-- TEKS BACAAN --

Pada pertengahan Desember tahun lalu, dua mahasiswa FISIPOL UGM dari Departemen Ilmu Komunikasi—Hasya Nindita dan Fina Nailur Rohmah—berkesempatan mengikuti kompetisi yang diselenggarakan oleh ASEAN. Kompetisi tersebut bertajuk ASEANDSE (ASEAN Data Science Explorers). Sesuai dengan namanya, kompetisi ini berfokus pada usaha mengelola data secara efektif. ASEANDSE mempertemukan sepuluh tim mahasiswa terbaik dari seluruh Indonesia. Setiap tim terdiri dari dua orang boleh dari dua universitas yang berbeda. Hasya dan Fina, begitu sapaan mereka, merasa beruntung terpilih menjadi salah satunya.
Berselang waktu yang cukup lama, Sabtu (31/8/19) sore lalu, kami berkesempatan mewawancarai Fina. Dalam kesempatan yang tak menggambarkan situasi wawancara seperti pada umumnya sama sekali, sambil santai memakan sop daging sapi, Fina menceritakan pengalamannya. “Awalnya, saya dan Hasya tak punya gairah sama sekali untuk ikut kompetisi ini. Selain karena model kompetisi yang terlampau baru bagi kami, pada awalnya saya tak terlalu punya perhatian khusus terhadap data,” kata Fina.
Kalimat tersebut melebar pada obrolan soal kehidupan Fina secara personal. Dengan tampak berusaha meyakinkan dirinya sendiri, ia menyadari bahwa ternyata, ASEANDSE menjadi titik awal ketertarikannya terhadap data. Dalam skripsinya mendatang pun, Fina berencana meriset soal identitas digital, suatu bahasan yang kita tahu juga tak jauh-jauh dari data.

-- BAGIAN DATA --
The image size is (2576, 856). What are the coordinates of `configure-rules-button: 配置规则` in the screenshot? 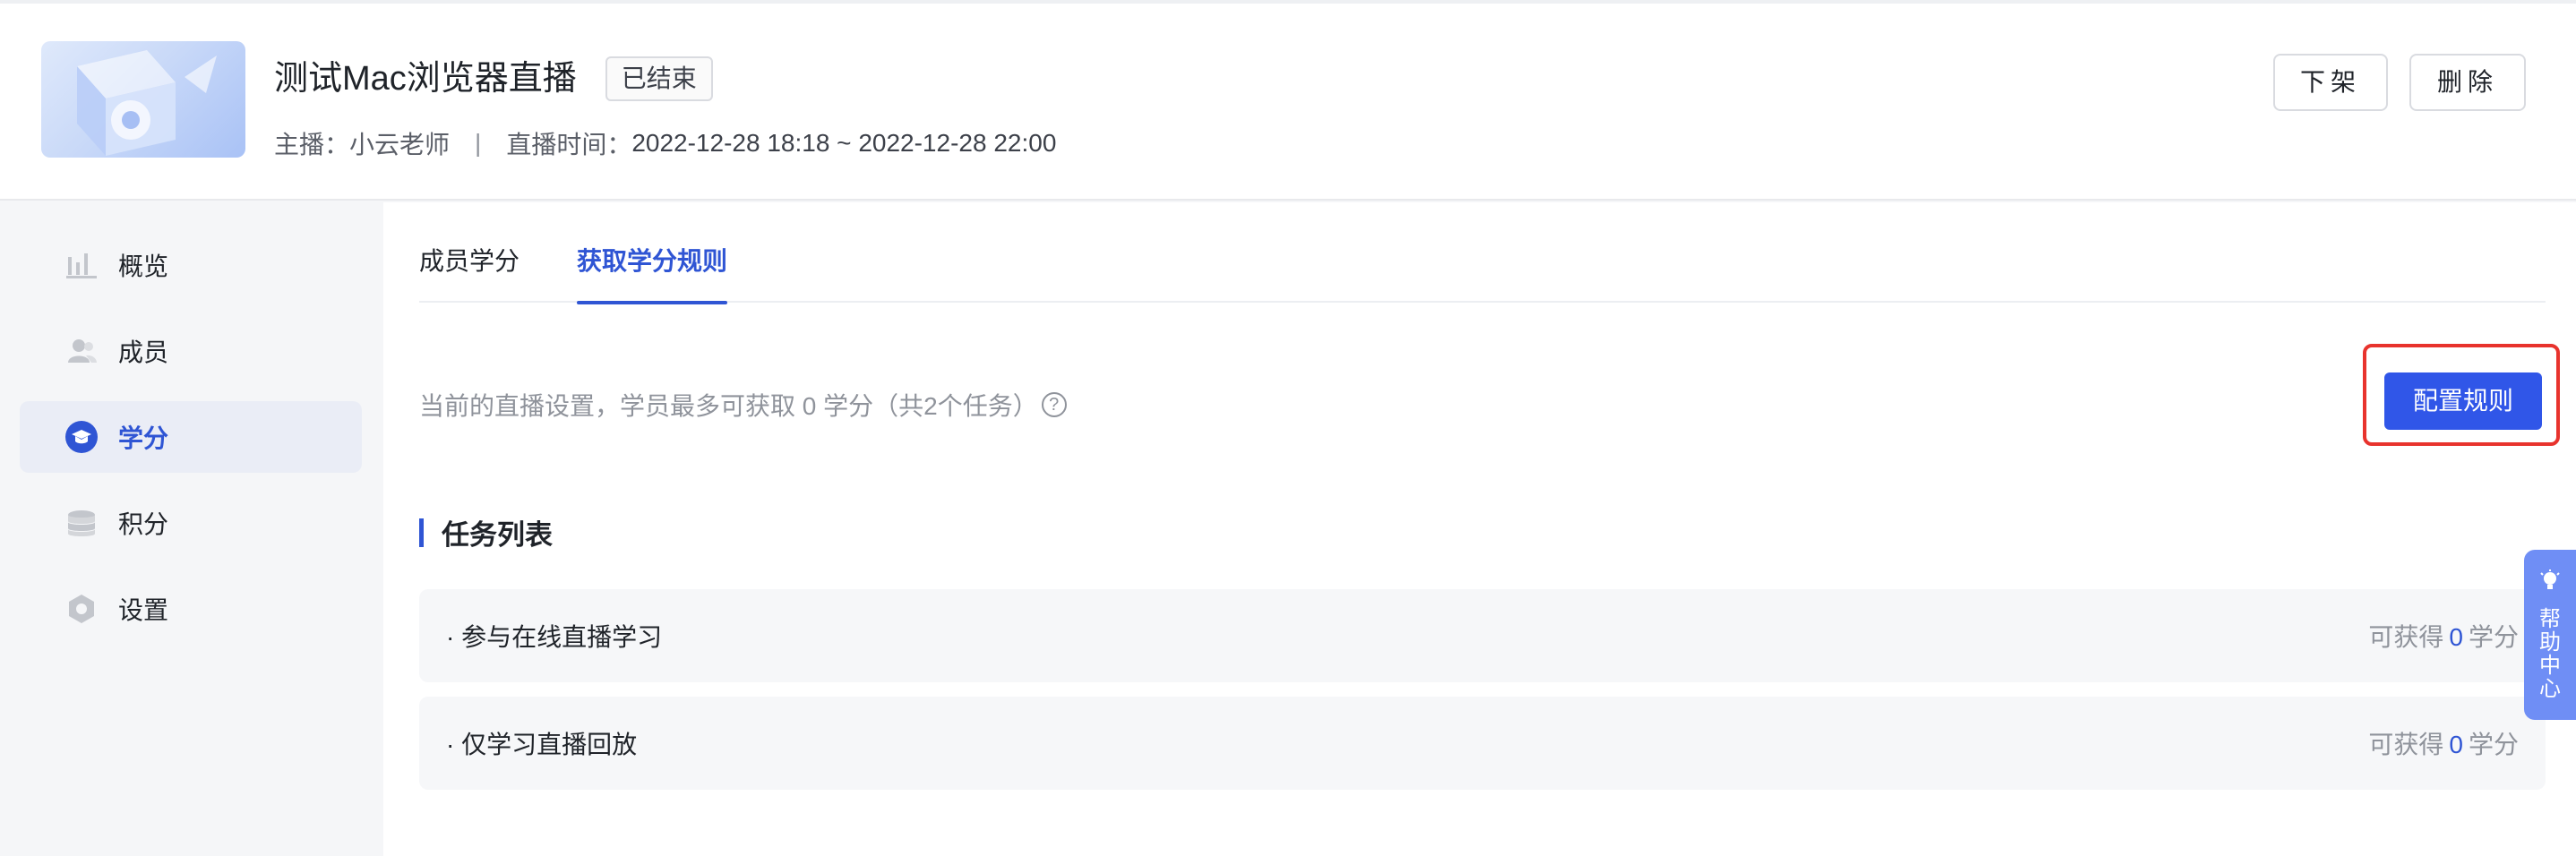 It's located at (2463, 401).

-- TUGAS A --
Tentukan apakah setiap pernyataan berikut sesuai dengan teks tentang kompetisi ASEANDSE. Jawab dengan ya atau tidak, lalu kutip kata-kata teks yang menentukan jawaban itu: (i) Setiap tim dalam ASEANDSE beranggotakan dua orang. (ii) Wawancara dengan Fina dilakukan pada hari Minggu. (iii) Fina berencana meneliti identitas digital dalam skripsinya.
-- TUGAS B --
Salin kembali tanpa perubahan bagian teks tentang kompetisi ASEANDSE yang dimulai dari "Pada pertengahan Desember" dan berakhir pada "menjadi salah satunya.".
Data di atas tidak berperan dalam tugas ini.

-- JAWABAN YANG DIHARAPKAN A --
(i) Ya: "Setiap tim terdiri dari dua orang boleh dari dua universitas yang berbeda."
(ii) Tidak: "Sabtu (31/8/19) sore lalu, kami berkesempatan mewawancarai Fina."
(iii) Ya: "Dalam skripsinya mendatang pun, Fina berencana meriset soal identitas digital."

-- JAWABAN YANG DIHARAPKAN B --
Pada pertengahan Desember tahun lalu, dua mahasiswa FISIPOL UGM dari Departemen Ilmu Komunikasi—Hasya Nindita dan Fina Nailur Rohmah—berkesempatan mengikuti kompetisi yang diselenggarakan oleh ASEAN. Kompetisi tersebut bertajuk ASEANDSE (ASEAN Data Science Explorers). Sesuai dengan namanya, kompetisi ini berfokus pada usaha mengelola data secara efektif. ASEANDSE mempertemukan sepuluh tim mahasiswa terbaik dari seluruh Indonesia. Setiap tim terdiri dari dua orang boleh dari dua universitas yang berbeda. Hasya dan Fina, begitu sapaan mereka, merasa beruntung terpilih menjadi salah satunya.